**EXERCISE:** Tally the lines in the data that follows that include the word "link", and report nothing but the total.

**PROVIDED DATA:**
━━━━━━━━━━━━━━━━━━━━
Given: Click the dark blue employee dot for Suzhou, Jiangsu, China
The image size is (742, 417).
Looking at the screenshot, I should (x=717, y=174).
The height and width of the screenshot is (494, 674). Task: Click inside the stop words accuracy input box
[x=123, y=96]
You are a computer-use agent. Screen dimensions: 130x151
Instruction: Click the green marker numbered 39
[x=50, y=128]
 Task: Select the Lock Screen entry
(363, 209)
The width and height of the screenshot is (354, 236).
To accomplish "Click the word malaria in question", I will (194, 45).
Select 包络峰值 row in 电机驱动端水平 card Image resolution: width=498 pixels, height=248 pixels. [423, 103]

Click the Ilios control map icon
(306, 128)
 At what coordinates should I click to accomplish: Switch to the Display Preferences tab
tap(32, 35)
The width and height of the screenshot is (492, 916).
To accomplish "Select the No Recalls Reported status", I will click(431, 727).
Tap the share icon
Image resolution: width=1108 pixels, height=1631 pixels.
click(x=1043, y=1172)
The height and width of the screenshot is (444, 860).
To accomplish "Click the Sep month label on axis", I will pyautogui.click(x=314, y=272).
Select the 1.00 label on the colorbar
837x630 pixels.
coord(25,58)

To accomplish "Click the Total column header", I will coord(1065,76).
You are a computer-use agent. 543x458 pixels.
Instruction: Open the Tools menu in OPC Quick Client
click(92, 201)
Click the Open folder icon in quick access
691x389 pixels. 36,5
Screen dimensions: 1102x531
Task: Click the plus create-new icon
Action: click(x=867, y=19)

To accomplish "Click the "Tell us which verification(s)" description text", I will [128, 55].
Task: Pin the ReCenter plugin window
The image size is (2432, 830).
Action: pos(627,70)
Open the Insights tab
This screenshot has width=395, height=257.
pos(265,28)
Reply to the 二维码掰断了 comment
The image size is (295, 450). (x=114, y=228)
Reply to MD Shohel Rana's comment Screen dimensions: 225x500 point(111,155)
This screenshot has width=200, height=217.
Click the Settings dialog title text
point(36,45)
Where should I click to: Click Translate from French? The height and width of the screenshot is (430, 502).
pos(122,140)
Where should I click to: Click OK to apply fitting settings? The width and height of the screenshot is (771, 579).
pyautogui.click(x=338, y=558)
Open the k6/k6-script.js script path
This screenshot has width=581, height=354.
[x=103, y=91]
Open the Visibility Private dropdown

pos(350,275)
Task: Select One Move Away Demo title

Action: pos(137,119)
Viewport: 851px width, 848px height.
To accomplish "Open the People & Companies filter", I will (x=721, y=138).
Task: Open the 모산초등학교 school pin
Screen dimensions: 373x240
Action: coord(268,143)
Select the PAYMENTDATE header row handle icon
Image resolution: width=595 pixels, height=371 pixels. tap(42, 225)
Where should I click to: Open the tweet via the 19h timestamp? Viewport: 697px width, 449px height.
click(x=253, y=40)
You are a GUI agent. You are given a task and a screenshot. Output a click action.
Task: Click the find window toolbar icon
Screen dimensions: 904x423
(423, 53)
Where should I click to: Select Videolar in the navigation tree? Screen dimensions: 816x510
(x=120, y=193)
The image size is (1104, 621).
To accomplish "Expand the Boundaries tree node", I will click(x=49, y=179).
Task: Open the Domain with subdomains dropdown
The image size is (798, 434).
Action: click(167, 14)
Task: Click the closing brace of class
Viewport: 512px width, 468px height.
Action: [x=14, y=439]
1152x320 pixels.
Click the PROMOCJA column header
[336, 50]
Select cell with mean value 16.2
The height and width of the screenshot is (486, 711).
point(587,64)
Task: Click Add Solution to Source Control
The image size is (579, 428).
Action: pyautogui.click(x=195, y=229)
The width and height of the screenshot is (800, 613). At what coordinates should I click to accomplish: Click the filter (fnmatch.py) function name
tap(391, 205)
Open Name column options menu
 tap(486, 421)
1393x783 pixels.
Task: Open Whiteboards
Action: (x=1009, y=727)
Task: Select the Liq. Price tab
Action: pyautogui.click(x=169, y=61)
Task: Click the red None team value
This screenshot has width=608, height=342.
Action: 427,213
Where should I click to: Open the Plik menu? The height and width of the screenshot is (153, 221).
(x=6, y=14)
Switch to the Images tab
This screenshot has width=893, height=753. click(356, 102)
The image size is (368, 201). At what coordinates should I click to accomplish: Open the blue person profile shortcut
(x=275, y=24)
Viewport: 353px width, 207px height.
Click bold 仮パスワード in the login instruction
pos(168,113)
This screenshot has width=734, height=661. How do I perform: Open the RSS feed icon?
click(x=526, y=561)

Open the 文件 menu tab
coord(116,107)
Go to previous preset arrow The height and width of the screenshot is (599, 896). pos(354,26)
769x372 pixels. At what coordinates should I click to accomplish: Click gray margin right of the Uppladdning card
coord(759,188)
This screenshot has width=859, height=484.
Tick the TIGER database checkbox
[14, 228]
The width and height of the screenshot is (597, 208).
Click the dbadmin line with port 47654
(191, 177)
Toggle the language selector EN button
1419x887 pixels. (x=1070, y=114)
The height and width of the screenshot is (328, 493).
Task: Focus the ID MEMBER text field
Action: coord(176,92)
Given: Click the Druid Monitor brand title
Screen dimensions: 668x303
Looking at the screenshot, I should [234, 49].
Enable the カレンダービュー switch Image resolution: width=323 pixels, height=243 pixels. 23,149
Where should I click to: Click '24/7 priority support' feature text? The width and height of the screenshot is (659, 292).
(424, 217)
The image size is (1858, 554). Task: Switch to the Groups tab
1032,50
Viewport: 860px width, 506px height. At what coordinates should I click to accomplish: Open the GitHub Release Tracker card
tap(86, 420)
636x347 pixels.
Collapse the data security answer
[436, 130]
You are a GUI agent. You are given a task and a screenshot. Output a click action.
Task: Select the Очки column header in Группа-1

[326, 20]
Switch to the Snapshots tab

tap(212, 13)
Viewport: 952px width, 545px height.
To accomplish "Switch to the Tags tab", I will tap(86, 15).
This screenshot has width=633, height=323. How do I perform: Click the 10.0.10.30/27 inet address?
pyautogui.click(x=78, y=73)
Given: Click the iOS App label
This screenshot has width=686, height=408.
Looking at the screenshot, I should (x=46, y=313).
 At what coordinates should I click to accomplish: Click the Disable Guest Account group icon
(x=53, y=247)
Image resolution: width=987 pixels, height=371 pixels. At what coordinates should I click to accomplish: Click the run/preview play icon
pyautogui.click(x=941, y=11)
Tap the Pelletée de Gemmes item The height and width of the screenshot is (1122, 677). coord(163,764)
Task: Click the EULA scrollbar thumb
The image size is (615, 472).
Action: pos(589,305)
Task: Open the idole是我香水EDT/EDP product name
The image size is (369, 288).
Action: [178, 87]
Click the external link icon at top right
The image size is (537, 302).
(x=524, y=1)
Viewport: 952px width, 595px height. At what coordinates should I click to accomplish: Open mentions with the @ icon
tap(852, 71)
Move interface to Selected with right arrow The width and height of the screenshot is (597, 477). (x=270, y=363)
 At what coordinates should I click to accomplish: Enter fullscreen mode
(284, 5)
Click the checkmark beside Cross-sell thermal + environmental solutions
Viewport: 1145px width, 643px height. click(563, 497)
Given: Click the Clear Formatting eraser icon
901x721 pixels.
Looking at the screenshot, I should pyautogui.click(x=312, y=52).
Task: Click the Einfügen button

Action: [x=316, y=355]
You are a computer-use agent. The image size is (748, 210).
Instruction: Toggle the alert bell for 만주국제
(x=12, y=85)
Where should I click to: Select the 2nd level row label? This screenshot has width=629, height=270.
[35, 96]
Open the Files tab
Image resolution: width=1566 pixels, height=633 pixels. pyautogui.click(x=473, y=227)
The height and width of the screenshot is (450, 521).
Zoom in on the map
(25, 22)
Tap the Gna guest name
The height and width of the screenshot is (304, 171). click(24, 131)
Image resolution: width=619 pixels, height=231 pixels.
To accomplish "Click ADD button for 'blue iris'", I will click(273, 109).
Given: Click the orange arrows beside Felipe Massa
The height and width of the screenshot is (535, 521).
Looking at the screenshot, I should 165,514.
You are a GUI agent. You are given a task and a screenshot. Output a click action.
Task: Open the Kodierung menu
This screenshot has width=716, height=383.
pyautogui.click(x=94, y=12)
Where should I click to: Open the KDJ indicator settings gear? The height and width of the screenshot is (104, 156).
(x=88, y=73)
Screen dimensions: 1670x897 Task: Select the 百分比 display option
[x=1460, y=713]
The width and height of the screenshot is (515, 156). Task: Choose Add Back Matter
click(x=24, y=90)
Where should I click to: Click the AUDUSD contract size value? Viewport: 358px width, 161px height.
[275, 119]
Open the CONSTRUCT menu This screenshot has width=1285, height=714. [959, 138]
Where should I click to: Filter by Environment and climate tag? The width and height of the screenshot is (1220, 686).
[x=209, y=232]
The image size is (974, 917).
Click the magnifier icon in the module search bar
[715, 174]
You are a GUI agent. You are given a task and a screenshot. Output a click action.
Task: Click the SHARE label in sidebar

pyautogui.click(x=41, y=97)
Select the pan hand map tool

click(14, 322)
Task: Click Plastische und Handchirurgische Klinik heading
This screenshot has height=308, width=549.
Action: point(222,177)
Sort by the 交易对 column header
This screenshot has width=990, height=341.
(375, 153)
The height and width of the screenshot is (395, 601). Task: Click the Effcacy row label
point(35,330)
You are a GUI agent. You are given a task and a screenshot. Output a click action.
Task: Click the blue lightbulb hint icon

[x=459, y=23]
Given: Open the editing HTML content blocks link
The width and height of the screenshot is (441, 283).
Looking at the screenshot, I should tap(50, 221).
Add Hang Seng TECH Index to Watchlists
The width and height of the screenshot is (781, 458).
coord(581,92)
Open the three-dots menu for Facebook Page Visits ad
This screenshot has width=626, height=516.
━━━━━━━━━━━━━━━━━━━━
**RESPONSE BOX:** 2